Hello everyone,
I have a function that looks like this:
proc returnZero[T]() : T =
return T(0)
and I would like to provide a default implementation that doesn't not require to call the T type, defaulting it to float64.
The call would look like:
let val = returnZero() #returns a float64, instead of typing returnZero[float64]()
I have tried to implement a secondary proc to do so, but the compiler complains about ambiguous calls:
proc returnZero() : float64 =
return float64(0)
Is there a way to achieve this?
Try this:
proc returnZero(T: typedesc = typedesc[float64]): T = T(0)
discard returnZero(int)
discard returnZero()
Although you might want to use system.default[T]() instead
Thanks for the answer.
The system.default() is a nice option, but the code I proposed was only a minimal example, in my real case I don't need to return a zero.
Regarding the option you proposed, I only have the problem that I would still like to maintain the
let val = returnZero[int]()
syntax for values that are not the default.
Dumb question.. wouldn't it then make sense to define your "default type proc"?

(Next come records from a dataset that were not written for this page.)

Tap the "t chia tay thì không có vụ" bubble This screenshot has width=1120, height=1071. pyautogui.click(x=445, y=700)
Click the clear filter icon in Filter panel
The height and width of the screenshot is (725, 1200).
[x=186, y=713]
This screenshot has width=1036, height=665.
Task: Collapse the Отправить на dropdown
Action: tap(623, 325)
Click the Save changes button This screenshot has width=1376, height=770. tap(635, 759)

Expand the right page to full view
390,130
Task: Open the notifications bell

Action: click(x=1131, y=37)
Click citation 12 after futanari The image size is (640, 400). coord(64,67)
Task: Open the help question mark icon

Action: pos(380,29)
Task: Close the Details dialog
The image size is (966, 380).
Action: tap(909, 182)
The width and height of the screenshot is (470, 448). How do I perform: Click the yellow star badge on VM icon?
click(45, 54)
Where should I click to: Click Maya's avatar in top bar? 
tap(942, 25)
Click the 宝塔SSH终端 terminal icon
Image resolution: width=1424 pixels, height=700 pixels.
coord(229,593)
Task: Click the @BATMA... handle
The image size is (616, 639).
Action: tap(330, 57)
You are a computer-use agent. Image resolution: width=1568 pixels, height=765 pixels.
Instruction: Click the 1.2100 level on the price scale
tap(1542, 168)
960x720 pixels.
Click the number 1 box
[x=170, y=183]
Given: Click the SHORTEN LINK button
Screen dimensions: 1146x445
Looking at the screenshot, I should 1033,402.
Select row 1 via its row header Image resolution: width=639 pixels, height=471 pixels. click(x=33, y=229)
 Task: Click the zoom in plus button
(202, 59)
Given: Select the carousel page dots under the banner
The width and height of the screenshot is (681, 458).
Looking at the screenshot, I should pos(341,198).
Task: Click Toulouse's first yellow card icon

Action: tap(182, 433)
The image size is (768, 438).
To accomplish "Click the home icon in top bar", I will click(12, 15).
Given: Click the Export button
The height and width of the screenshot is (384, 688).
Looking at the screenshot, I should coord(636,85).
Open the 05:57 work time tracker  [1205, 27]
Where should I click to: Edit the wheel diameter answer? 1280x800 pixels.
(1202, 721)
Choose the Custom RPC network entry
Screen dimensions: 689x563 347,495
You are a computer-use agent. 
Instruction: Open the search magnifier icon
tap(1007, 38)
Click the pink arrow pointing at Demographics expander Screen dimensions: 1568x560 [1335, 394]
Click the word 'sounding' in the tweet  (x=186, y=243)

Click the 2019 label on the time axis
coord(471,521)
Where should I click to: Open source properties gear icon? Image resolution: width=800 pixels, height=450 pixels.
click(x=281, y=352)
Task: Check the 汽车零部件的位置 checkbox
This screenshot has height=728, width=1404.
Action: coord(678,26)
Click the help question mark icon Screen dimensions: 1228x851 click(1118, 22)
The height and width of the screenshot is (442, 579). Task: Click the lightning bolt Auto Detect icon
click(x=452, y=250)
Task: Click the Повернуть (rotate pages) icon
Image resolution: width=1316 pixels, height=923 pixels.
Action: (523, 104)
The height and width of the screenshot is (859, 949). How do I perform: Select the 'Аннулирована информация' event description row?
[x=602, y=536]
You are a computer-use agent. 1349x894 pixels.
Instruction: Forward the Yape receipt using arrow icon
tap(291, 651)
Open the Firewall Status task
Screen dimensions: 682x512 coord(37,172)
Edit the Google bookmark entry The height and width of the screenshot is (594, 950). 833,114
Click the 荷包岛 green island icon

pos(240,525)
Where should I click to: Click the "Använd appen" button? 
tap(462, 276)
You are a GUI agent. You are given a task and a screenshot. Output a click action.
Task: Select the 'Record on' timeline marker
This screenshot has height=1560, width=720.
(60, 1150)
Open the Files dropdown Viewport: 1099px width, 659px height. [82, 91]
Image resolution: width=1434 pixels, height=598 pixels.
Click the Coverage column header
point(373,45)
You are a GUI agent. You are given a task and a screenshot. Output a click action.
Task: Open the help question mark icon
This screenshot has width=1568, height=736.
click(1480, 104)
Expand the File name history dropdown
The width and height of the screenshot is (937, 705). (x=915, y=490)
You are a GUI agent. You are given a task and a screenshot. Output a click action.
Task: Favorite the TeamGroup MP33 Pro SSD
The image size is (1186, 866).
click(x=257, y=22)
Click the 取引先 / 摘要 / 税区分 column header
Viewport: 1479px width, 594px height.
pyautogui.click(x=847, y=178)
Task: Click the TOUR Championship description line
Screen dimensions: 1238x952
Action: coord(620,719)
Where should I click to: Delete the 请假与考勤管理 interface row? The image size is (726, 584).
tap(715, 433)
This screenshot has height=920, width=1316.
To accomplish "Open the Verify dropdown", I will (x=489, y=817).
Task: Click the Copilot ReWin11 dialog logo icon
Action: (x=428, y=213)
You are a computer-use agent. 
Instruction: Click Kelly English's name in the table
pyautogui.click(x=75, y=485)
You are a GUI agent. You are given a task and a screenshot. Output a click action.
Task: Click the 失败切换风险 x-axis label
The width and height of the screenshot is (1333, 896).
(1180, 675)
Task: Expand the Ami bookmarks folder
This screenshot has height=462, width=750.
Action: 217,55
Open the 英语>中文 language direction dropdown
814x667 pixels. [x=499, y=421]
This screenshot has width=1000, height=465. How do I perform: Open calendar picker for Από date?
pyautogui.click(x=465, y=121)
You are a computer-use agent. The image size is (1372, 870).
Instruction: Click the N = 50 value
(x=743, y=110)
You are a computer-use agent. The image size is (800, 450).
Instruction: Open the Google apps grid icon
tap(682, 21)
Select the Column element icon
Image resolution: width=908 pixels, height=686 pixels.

proc returnZero[T]() : T =
return T(0)
proc returnZeroDefault() : float =
return returnZero[float]()
echo returnZeroDefault()
echo returnZero[int]()
I just realized that this syntax seems to compile, even if it doesn't work:
proc returnZero[T = float]() : T =
return T(0)
Will this syntax work in the future? I think it is quite neat in its separation between types and values, opposed to the typedesc implementation.